Why not ADOPT? Because I’m not running Claude Code or Cursor. I’m not installing plugins. I’m not using the Antigravity CLI or any of those platforms. The repo is beautifully designed for that world. My world is a Mac Studio running custom Python daemons. Adopting the repo as-is would mean ripping out my entire agent architecture and replacing it with… what? A wrapper around Claude Code? Hell no. I built this stack to be local-first and independent. Addy built Agent Skills to be portable across every agent platform on Earth. Those are orthogonal goals.

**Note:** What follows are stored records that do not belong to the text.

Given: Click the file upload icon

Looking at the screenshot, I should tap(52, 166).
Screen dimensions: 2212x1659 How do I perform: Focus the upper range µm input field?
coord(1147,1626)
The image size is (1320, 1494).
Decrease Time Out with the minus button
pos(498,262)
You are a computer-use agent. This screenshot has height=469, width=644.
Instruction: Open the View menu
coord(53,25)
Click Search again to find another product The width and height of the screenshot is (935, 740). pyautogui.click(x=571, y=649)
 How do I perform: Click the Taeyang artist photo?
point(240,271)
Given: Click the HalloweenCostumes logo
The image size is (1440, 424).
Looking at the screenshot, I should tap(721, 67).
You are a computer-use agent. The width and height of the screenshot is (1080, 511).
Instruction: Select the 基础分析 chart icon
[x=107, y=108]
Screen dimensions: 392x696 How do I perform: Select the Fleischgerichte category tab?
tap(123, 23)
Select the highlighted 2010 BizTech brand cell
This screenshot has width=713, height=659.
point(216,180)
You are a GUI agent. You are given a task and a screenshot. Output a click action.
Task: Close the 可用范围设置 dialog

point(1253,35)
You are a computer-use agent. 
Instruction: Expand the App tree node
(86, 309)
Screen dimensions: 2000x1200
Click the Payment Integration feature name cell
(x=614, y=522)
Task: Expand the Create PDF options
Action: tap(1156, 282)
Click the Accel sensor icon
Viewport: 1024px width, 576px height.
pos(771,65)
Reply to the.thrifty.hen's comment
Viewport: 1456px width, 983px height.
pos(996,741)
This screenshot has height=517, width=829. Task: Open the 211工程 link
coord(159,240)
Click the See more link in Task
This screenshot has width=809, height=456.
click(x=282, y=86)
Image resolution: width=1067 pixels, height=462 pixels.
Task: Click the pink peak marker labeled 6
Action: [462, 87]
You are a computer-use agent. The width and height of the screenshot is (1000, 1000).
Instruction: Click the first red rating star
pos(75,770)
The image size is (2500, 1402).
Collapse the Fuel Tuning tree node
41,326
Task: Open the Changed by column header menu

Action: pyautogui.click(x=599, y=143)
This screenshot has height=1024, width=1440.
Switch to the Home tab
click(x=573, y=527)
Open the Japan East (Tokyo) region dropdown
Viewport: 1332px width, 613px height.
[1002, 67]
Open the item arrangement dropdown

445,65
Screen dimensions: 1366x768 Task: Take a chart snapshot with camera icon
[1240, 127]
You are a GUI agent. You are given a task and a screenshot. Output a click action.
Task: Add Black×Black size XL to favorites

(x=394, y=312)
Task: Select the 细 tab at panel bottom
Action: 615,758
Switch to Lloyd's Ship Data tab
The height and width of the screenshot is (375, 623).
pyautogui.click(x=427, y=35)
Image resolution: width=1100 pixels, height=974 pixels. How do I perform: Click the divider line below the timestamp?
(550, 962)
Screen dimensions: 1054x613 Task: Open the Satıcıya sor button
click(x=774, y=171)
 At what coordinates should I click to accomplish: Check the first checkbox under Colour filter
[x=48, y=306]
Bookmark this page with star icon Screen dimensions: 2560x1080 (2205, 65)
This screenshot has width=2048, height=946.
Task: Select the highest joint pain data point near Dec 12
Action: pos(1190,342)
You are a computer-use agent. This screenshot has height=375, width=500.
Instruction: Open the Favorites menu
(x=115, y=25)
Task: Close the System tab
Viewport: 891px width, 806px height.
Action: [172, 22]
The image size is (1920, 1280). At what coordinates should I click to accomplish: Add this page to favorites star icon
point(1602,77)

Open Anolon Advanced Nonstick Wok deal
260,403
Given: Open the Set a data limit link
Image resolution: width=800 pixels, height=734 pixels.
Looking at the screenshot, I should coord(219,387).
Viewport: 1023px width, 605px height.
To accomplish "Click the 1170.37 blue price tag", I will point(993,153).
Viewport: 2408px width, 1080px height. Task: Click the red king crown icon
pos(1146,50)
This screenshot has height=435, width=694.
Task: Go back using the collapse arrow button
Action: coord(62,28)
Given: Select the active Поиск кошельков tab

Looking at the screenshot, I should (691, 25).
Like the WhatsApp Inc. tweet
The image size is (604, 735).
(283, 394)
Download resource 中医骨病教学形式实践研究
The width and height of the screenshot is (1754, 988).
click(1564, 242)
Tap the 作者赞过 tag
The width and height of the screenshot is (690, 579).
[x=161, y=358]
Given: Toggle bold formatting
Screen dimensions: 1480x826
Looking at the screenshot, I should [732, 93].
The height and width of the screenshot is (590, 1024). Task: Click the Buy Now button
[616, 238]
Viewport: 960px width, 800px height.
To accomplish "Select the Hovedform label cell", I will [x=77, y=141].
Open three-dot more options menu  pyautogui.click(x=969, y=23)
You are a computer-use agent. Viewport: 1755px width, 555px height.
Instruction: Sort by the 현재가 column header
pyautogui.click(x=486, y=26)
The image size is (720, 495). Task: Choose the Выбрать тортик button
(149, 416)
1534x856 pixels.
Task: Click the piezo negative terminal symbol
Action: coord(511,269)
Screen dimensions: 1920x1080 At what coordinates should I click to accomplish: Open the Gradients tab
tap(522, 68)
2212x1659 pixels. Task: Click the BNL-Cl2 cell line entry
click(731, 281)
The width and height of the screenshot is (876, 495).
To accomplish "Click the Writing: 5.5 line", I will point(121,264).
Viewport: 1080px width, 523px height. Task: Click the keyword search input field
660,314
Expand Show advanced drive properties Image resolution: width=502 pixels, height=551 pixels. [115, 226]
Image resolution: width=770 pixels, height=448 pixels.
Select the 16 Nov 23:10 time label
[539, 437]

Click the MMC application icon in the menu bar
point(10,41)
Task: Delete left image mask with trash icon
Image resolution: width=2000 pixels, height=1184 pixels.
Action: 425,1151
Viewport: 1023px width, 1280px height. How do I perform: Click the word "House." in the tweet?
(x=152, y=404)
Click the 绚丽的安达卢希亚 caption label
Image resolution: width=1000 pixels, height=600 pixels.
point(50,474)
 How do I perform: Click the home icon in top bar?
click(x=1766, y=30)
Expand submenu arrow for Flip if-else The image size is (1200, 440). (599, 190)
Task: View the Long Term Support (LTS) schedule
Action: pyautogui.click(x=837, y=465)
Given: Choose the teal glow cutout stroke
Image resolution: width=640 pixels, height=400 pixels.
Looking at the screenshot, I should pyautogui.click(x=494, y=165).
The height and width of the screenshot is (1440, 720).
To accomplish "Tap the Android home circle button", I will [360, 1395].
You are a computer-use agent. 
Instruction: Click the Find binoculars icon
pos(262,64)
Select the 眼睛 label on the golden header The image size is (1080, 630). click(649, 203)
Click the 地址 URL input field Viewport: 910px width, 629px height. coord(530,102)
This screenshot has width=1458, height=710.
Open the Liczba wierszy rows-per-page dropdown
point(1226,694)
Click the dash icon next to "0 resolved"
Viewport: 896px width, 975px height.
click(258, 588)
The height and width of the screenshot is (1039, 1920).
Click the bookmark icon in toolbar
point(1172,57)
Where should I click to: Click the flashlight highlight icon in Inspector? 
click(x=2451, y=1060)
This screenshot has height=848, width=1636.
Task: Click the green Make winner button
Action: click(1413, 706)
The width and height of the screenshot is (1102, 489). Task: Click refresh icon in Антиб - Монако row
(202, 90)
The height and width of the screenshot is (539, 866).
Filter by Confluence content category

Why STEAL instead of PASS? Because the engineering philosophy is gold. “Spec before code” isn’t a hot take, but it’s a take that most AI agents ignore because they’re trained to go fast. Anti-rationalization tables—basically “here’s the excuse engineers make and why it’s wrong”—is a pattern I should be using everywhere. The /build auto idea of “approve once, execute autonomously, pause on risk” is literally what I want my Coder agent to do. The structured lifecycle (define → plan → build → verify → review → ship) is better than my current “react to requests” model.
So I’m stealing the thinking, not the code. I’m reading the skill markdown files, extracting the workflows and the gates and the anti-rationalization logic, and baking that into my agent system prompts. That’s a weekend of work, maybe less. And my agents get dramatically smarter without touching my infrastructure.
Final roast: Agent Skills is trending because it’s solving a real problem—AI agents are too fast and too dumb. They need guardrails and workflows. But the solution Addy built is “make it work in every IDE and agent platform,” which is why it’s a 70k-star shell script repo instead of a 7k-star Python library. If you’re using Claude Code or Cursor, you should absolutely ADOPT this. If you’re running your own agent fleet on local hardware, STEAL the ideas and move on. Either way, Addy did the hard part: he figured out what senior engineers actually do and wrote it down. The rest is just execution.
Now if you’ll excuse me, I’ve got 33 Hue lights that apparently decided midnight was the ideal time to have an existential crisis about their color temperature. This is what happens when you give machines agency.
Scouted repo: addyosmani/agent-skills — 70600 stars. Verdict: STEAL. Desk review, no code was run.